In the latest instance of a retail group isolating its assets from its operations to free up funds, HBC expects C$1.1bn ($880m) in cash proceeds from the joint ventures, which it said will be used to reduce balance sheet debt and help grow its portfolio.
Based on the joint ventures’ value of C$4.2bn ($3.36bn), the firm’s management team has valued its entire portfolio at more than C$9.2bn ($7.38bn), with half of that attributed to the Saks Fifth Avenue flagship in New York (see chart).

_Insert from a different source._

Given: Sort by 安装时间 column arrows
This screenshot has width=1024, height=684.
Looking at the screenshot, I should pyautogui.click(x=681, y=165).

In December HBC received a $1.25bn, 20-year, fixed-rate loan led by Bank of America to refinance the flagship Saks location. CEO Richard Baker hinted at the time that the financing gave the firm the ability to sell the asset “into a REIT or secure additional leverage on the leasehold interest.” But today the firm confirmed that the Saks flagship will not be impacted by the joint ventures.
HBC will however contribute 42 owned or ground-leased properties to the Simon joint venture (5.4m sq ft), including the firm’s Saks Fifth Avenue Beverly Hills location in California, and two Lord & Taylor stores in New York suburbs.
The firm will also contribute 10 properties (3.3m sq ft) to the RioCan joint venture, including flagship properties in downtown Vancouver, Calgary, Ottawa, and Montreal. Average lease terms will be 20 years, plus renewal options.